**STUDY QUESTIONS**
1 > Answer these questions using the Halper biography:
(a) Which magazine runs the annual Seminar Cruise that Halper performed on?
(b) Which organization did Halper co-found?
(c) In which city is the workers' movement covered in The Take based?
2 > From the Halper biography, print the stretch from "Halper began her" through "through social interaction." word for word.
3 > Write what follows in the Halper biography, starting after its final sentence.

Halper began her career performing as a stand-up comedian. She has performed comedy at venues including Symphony Space, The Culture Project in New York, the Edinburgh Fringe Festival, the D.C. Comedy Festival, and at Netroots Nation. She also performed on the annual Seminar Cruise of The Nation magazine. She has performed with Lizz Winstead, Markos Moulitsas, The Yes Men, Cynthia Nixon, and Jim Hightower.

===Political activism===
Halper is a national director of Living Liberally and the co-founder of Laughing Liberally, both of which promote political action through social interaction.

===Film===
Halper was outreach director for Avi Lewis and Naomi Klein's documentary The Take (2004). The documentary is about a workers' movement in Buenos Aires, Argentina and was shown at the Toronto International Film Festival, Venice Film Festival, and Film Forum.

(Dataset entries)
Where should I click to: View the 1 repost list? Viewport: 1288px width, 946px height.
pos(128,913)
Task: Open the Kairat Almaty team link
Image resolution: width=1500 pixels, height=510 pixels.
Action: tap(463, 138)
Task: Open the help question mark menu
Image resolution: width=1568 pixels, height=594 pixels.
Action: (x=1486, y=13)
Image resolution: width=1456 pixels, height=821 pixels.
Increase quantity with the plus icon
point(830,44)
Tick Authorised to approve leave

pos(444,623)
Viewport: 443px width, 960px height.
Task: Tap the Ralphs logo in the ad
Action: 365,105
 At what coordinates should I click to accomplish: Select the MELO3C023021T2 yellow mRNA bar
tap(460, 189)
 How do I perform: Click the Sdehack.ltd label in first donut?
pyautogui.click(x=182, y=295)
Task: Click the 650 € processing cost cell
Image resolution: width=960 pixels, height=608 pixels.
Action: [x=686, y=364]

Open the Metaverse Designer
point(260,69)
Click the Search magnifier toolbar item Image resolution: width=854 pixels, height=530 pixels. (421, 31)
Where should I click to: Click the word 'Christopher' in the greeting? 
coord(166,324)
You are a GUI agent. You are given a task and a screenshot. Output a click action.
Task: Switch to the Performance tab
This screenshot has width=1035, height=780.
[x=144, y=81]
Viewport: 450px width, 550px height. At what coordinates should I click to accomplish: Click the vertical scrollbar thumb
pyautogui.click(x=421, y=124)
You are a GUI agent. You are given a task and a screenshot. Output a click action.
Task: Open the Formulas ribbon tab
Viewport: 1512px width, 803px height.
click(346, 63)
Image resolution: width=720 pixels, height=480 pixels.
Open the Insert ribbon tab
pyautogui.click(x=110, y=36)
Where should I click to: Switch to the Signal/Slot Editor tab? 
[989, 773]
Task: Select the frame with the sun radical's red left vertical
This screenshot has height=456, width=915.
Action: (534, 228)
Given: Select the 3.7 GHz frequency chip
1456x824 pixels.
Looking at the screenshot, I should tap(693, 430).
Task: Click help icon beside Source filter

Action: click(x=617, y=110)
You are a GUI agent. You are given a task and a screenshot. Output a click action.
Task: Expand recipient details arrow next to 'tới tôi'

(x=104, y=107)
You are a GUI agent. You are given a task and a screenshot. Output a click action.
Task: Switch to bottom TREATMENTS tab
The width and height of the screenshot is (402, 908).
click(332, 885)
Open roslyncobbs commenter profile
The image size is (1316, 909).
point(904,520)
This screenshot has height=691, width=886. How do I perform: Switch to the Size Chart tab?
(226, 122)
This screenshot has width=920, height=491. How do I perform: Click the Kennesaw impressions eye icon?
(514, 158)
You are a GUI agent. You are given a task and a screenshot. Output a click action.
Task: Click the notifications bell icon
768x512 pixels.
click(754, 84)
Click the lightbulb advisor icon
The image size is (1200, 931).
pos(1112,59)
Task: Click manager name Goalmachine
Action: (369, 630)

**RESULTS FOR THE EXERCISE**
1 >
(a) The Nation
(b) Laughing Liberally
(c) Buenos Aires, Argentina

2 >
Halper began her career performing as a stand-up comedian. She has performed comedy at venues including Symphony Space, The Culture Project in New York, the Edinburgh Fringe Festival, the D.C. Comedy Festival, and at Netroots Nation. She also performed on the annual Seminar Cruise of The Nation magazine. She has performed with Lizz Winstead, Markos Moulitsas, The Yes Men, Cynthia Nixon, and Jim Hightower.

===Political activism===
Halper is a national director of Living Liberally and the co-founder of Laughing Liberally, both of which promote political action through social interaction.

3 >
Halper's first film as director was entitled La Memoria es Vaga (2005), a documentary about the Valle de los Caídos and historical memory in post-Franco Spain. It was screened in the United States and Spain. Halper was co-producer of Tim Robbins and the DCTV film Embedded Live (also 2005), based on Robbins' play of the same name. Embedded Live was shown at the Venice Film Festival and Sundance Channel. She was associate producer of Estela Bravo's Free to Fly: The US-Cuba Link (2004), about restrictions on travel between Cuba and the United States. Free to Fly was shown at the Havana Film Festival and Los Angeles Latino International Film Festival. Halper directed and produced the film Commie Camp (2013). Commie Camp, originally entitled Another Camp Is Possible, is a documentary about Camp Kinderland, the Jewish summer camp where Halper went and her mother and grandmother worked. She also co-directed Facing Fascism: New Yorkers Remember the Spanish Civil War, a video for an exhibit at the Museum of the City of New York.

===Commentary===
Articles by Halper have been published in The New York Times, Comedy Central, The Nation, Gawker, The Huffington Post, Alternet, Daily Kos, OpenLeft, The Raw Story, Jacobin, Salon, Vice, The Guardian, and Feministing, where she was a guest columnist.

She has been featured as a commentator on MSNBC, The Young Turks, RT, Fox News Channel's The Ingraham Angle, The Hills Rising, The New York Times, New York Magazine, Los Angeles Times, In These Times, Jezebel, Gawker, MSNBC's Countdown with Keith Olbermann, The Sam Seder Show, The Marc Maron Show, Sirius Radio, WBAI, XM Radio's P.O.T.U.S., and The Alan Colmes Show.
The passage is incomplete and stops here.